● Directive:
Reproduce verbatim the lines of the material starting at the line containing "This screenshot has width=1080, height=933." and ending at the line containing "Action: point(418,42)", both included.

● Entries supplied:
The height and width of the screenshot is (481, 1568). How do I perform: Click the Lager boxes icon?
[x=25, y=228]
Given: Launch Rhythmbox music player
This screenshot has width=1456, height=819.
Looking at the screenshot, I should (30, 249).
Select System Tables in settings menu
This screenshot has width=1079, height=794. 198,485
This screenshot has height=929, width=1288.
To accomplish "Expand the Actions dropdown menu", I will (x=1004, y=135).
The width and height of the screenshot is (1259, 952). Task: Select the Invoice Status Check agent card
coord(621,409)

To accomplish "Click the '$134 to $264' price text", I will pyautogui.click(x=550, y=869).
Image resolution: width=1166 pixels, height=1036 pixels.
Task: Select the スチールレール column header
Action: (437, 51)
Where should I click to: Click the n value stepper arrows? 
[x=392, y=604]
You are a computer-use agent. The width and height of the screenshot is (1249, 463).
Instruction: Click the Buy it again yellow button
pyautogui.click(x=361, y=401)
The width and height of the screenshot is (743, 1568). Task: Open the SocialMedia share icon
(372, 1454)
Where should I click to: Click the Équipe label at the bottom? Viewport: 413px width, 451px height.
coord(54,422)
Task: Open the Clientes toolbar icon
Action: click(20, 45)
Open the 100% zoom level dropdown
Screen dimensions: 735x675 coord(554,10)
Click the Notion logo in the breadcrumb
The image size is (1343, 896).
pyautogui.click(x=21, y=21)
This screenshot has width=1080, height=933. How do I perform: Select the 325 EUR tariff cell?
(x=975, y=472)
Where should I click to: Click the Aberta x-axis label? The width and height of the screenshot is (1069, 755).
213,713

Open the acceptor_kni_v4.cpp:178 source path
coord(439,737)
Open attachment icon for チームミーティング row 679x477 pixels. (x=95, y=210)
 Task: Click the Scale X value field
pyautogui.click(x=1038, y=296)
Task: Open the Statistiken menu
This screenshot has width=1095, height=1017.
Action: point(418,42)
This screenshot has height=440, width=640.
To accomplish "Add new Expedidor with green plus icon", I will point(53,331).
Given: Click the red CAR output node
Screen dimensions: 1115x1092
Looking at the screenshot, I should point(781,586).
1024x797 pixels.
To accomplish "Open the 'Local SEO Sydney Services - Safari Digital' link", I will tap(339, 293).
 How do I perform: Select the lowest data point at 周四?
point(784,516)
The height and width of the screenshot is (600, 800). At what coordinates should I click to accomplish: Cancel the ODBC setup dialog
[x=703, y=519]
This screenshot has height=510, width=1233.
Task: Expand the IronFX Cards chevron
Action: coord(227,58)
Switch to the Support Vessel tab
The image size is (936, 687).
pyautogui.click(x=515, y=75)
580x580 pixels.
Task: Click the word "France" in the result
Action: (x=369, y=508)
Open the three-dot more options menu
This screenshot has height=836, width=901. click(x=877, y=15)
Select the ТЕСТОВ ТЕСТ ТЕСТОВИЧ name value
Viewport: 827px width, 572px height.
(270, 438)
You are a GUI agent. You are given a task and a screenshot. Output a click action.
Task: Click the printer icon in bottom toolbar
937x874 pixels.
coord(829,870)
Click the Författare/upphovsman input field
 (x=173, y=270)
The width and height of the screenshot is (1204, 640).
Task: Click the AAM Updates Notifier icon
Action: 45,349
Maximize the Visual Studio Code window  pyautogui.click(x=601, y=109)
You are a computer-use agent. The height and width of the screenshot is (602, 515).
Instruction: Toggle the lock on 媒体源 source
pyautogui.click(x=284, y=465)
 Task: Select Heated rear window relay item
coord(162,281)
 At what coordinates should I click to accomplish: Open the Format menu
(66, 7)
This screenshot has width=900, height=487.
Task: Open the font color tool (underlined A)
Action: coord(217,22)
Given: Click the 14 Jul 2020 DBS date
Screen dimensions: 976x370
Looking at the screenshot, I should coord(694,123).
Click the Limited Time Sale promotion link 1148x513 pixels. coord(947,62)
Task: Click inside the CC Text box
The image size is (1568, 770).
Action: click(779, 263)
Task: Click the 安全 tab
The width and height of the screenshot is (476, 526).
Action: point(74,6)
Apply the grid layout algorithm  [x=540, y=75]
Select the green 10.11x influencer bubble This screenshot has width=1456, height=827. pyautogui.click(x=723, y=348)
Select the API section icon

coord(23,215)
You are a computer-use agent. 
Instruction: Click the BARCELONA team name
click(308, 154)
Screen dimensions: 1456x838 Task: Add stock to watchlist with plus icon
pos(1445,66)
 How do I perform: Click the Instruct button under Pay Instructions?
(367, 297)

● The completed task:
This screenshot has width=1080, height=933. How do I perform: Select the 325 EUR tariff cell?
(x=975, y=472)
Where should I click to: Click the Aberta x-axis label? The width and height of the screenshot is (1069, 755).
213,713

Open the acceptor_kni_v4.cpp:178 source path
coord(439,737)
Open attachment icon for チームミーティング row 679x477 pixels. (x=95, y=210)
 Task: Click the Scale X value field
pyautogui.click(x=1038, y=296)
Task: Open the Statistiken menu
This screenshot has width=1095, height=1017.
Action: point(418,42)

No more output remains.